[Start of Attachment]

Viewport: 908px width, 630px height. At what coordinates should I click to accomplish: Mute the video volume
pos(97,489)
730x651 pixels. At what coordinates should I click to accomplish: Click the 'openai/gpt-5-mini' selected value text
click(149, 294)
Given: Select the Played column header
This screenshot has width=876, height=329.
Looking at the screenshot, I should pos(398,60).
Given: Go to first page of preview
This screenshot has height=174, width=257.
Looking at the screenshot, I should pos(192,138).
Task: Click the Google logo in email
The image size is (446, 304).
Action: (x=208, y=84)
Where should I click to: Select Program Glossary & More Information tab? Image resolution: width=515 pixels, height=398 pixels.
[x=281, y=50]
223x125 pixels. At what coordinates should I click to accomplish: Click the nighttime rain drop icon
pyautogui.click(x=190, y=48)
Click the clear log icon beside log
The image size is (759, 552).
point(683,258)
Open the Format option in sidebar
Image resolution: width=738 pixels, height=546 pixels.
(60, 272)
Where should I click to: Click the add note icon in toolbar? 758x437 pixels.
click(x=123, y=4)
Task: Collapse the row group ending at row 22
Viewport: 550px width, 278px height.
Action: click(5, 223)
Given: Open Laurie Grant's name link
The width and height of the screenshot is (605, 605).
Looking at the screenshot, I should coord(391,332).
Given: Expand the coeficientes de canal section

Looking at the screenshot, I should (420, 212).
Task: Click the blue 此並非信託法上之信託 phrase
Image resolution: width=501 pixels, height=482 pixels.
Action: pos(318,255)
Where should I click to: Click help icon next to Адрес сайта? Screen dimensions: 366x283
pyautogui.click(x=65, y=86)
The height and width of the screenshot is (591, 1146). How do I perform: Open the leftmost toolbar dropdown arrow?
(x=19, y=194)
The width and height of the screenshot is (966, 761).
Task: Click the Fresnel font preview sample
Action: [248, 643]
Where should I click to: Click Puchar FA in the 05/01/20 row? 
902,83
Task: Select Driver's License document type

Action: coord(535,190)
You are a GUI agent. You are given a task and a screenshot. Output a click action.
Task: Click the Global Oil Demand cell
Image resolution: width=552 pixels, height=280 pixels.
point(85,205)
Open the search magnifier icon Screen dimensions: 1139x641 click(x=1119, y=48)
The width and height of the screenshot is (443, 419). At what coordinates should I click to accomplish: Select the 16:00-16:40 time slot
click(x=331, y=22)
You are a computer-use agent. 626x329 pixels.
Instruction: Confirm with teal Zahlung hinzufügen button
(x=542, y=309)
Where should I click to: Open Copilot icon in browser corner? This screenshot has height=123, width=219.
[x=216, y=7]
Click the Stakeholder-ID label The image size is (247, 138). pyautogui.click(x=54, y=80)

[End of Attachment]

◆ Assigned task:
Which of the lines above contain "agent"? Return them all.

◆ Response to the task:
You are a GUI agent. You are given a task and a screenshot. Output a click action.
You are a computer-use agent. 626x329 pixels.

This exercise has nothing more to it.